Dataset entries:
>>

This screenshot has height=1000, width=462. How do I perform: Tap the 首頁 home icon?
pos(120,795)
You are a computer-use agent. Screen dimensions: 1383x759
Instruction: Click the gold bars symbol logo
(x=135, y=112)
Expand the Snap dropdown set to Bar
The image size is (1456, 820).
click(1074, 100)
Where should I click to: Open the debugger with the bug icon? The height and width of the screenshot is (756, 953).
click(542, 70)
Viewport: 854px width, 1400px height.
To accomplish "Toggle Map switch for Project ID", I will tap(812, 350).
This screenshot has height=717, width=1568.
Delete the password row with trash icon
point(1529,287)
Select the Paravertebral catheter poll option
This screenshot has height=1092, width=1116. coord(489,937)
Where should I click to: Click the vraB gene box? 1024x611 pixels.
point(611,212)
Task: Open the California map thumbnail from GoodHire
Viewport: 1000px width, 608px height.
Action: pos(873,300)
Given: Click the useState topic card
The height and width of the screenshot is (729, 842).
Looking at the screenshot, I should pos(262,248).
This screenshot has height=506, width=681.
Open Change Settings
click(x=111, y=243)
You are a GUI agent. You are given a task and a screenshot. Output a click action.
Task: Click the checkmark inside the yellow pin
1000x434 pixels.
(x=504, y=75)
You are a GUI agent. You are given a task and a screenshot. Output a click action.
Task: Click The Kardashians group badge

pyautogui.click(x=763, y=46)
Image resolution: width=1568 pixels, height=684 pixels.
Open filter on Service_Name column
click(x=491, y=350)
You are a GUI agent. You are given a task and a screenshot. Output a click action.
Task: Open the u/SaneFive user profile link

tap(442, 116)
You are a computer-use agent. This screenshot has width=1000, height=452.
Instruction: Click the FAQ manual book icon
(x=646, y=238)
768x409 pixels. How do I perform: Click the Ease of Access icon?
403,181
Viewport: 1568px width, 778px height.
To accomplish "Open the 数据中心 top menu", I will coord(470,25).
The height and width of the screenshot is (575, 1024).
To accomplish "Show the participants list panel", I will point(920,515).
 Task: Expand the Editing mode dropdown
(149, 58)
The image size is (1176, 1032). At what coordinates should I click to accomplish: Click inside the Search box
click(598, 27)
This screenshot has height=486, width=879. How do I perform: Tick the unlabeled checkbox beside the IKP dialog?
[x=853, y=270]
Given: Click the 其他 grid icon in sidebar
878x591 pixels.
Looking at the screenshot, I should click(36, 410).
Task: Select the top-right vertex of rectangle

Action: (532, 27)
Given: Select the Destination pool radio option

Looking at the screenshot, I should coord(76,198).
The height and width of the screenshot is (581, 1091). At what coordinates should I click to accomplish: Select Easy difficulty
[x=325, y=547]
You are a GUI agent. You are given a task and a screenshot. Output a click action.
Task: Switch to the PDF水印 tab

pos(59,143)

<<

[Task prompt] Copy the data word for word.

[Answer section]
This screenshot has height=1000, width=462. How do I perform: Tap the 首頁 home icon?
pos(120,795)
You are a computer-use agent. Screen dimensions: 1383x759
Instruction: Click the gold bars symbol logo
(x=135, y=112)
Expand the Snap dropdown set to Bar
The image size is (1456, 820).
click(1074, 100)
Where should I click to: Open the debugger with the bug icon? The height and width of the screenshot is (756, 953).
click(542, 70)
Viewport: 854px width, 1400px height.
To accomplish "Toggle Map switch for Project ID", I will tap(812, 350).
This screenshot has height=717, width=1568.
Delete the password row with trash icon
point(1529,287)
Select the Paravertebral catheter poll option
This screenshot has height=1092, width=1116. coord(489,937)
Where should I click to: Click the vraB gene box? 1024x611 pixels.
point(611,212)
Task: Open the California map thumbnail from GoodHire
Viewport: 1000px width, 608px height.
Action: pos(873,300)
Given: Click the useState topic card
The height and width of the screenshot is (729, 842).
Looking at the screenshot, I should pos(262,248).
This screenshot has height=506, width=681.
Open Change Settings
click(x=111, y=243)
You are a GUI agent. You are given a task and a screenshot. Output a click action.
Task: Click the checkmark inside the yellow pin
1000x434 pixels.
(x=504, y=75)
You are a GUI agent. You are given a task and a screenshot. Output a click action.
Task: Click The Kardashians group badge

pyautogui.click(x=763, y=46)
Image resolution: width=1568 pixels, height=684 pixels.
Open filter on Service_Name column
click(x=491, y=350)
You are a GUI agent. You are given a task and a screenshot. Output a click action.
Task: Open the u/SaneFive user profile link

tap(442, 116)
You are a computer-use agent. This screenshot has width=1000, height=452.
Instruction: Click the FAQ manual book icon
(x=646, y=238)
768x409 pixels. How do I perform: Click the Ease of Access icon?
403,181
Viewport: 1568px width, 778px height.
To accomplish "Open the 数据中心 top menu", I will coord(470,25).
The height and width of the screenshot is (575, 1024).
To accomplish "Show the participants list panel", I will point(920,515).
 Task: Expand the Editing mode dropdown
(149, 58)
The image size is (1176, 1032). At what coordinates should I click to accomplish: Click inside the Search box
click(598, 27)
This screenshot has height=486, width=879. How do I perform: Tick the unlabeled checkbox beside the IKP dialog?
[x=853, y=270]
Given: Click the 其他 grid icon in sidebar
878x591 pixels.
Looking at the screenshot, I should click(36, 410).
Task: Select the top-right vertex of rectangle

Action: (532, 27)
Given: Select the Destination pool radio option

Looking at the screenshot, I should coord(76,198).
The height and width of the screenshot is (581, 1091). At what coordinates should I click to accomplish: Select Easy difficulty
[x=325, y=547]
You are a GUI agent. You are given a task and a screenshot. Output a click action.
Task: Switch to the PDF水印 tab

pos(59,143)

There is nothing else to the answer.